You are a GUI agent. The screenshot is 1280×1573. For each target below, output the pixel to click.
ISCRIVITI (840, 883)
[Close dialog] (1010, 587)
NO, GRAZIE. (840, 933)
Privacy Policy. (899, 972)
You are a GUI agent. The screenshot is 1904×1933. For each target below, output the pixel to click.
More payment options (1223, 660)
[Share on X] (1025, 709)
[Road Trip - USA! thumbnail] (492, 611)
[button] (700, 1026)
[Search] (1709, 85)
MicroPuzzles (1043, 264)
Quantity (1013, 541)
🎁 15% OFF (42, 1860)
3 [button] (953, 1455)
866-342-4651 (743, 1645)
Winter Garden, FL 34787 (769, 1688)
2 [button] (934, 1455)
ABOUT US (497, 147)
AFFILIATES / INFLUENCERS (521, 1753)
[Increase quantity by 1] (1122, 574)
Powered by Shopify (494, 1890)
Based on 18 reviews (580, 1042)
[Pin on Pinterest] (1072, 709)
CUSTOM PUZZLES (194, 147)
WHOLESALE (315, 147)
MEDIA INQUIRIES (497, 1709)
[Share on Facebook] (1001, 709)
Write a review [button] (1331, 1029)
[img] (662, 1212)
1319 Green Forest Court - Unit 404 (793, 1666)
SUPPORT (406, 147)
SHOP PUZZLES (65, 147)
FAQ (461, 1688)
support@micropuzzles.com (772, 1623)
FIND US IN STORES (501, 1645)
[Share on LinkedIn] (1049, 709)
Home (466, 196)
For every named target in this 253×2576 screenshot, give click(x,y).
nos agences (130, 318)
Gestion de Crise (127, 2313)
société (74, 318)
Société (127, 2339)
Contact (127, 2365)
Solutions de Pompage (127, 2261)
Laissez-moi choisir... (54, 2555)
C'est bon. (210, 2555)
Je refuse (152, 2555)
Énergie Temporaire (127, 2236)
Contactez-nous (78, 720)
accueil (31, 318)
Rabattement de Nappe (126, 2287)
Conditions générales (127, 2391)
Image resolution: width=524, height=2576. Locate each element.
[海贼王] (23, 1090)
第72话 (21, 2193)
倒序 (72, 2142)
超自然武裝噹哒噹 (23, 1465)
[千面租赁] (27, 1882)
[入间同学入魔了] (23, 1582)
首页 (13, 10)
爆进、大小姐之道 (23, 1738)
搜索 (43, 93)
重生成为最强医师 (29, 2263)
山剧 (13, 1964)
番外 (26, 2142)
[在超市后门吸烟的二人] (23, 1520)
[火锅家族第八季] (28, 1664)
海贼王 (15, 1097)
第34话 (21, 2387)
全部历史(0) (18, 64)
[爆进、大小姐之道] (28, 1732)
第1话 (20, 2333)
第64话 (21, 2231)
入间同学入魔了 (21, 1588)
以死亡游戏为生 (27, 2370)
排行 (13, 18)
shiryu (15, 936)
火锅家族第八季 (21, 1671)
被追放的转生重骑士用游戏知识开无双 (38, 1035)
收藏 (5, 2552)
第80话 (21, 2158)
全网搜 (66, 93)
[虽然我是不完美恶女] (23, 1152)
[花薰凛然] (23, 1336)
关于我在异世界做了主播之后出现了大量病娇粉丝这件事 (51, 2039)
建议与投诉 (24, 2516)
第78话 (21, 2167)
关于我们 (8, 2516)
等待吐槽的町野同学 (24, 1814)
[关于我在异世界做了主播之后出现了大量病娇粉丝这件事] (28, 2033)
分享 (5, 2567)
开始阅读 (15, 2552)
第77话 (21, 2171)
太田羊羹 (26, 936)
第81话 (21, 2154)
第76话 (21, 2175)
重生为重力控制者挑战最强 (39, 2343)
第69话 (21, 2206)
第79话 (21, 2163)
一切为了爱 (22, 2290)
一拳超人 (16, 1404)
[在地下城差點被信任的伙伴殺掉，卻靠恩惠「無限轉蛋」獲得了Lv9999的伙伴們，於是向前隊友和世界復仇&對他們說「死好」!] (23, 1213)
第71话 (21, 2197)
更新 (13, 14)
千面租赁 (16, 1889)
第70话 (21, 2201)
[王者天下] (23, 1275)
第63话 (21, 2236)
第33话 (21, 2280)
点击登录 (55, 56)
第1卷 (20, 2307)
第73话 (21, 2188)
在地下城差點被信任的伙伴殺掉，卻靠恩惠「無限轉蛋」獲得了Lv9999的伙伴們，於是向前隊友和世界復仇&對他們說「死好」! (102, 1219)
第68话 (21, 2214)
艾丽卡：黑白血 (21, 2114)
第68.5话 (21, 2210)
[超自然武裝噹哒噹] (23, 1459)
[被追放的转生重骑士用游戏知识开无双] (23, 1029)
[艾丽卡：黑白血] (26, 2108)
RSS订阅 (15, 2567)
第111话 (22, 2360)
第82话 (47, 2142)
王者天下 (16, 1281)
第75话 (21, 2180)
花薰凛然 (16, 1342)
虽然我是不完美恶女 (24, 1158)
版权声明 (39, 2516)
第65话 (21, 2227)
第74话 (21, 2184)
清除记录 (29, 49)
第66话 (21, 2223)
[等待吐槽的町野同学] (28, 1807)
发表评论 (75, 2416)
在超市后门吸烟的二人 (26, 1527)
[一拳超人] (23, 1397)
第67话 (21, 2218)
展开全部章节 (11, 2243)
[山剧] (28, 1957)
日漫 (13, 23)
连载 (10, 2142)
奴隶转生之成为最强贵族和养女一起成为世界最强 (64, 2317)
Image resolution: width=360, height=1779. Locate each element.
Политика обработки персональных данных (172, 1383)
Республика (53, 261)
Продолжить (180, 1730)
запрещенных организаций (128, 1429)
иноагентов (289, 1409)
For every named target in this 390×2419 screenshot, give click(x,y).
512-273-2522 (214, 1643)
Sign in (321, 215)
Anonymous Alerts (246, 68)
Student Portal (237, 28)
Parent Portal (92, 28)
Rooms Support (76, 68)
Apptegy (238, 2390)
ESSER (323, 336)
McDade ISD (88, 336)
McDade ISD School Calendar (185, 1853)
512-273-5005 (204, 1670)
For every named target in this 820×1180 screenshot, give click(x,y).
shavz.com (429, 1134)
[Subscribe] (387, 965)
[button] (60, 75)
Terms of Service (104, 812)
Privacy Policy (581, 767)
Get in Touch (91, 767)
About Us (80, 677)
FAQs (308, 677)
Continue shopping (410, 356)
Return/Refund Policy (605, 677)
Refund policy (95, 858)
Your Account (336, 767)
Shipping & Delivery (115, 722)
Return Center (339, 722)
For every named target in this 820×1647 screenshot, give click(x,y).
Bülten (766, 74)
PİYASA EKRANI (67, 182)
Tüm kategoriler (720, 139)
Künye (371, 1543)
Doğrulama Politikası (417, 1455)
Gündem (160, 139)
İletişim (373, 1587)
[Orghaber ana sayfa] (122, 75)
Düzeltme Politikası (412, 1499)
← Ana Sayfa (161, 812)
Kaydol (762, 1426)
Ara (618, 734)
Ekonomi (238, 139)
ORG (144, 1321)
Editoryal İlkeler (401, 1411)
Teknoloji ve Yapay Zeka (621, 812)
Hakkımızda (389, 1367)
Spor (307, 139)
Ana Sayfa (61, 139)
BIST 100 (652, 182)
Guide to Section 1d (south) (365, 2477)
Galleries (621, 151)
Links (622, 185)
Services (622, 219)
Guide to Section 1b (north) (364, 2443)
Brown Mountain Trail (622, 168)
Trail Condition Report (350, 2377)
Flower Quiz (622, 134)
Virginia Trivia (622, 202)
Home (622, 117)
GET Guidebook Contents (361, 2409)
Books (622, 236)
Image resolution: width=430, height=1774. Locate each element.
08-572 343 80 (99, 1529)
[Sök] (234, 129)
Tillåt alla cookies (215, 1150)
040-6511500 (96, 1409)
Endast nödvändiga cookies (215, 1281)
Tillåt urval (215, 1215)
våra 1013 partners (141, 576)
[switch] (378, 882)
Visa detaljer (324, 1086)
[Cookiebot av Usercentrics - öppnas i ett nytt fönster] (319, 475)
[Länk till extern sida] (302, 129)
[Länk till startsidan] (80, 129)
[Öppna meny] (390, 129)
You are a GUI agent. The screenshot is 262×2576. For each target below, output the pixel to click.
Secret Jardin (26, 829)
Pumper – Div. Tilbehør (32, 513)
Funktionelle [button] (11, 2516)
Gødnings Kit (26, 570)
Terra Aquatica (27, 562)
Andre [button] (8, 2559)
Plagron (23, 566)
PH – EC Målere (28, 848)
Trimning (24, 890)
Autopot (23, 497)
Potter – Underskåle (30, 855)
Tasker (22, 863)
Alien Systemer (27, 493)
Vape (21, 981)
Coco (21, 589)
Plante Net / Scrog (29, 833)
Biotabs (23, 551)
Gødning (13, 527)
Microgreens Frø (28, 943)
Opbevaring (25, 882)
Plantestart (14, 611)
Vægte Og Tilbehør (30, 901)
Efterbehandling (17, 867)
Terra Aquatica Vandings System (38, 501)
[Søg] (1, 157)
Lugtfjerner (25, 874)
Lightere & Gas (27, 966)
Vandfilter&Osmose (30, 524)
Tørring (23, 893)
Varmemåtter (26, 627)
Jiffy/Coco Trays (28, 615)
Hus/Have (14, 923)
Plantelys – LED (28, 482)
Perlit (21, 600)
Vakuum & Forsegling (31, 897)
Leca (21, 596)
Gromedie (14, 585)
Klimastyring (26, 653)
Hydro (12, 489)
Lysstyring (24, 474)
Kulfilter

━━━━━━━━━━━━━━━━

_WHAT IS EXPECTED_. What must be returned is the line with "Vakuum & Forsegling (31, 897)" plus every line after it to the end of the entries, exactly as they appear.

_ANSWER BELOW_.
Vakuum & Forsegling (31, 897)
Leca (21, 596)
Gromedie (14, 585)
Klimastyring (26, 653)
Hydro (12, 489)
Lysstyring (24, 474)
Kulfilter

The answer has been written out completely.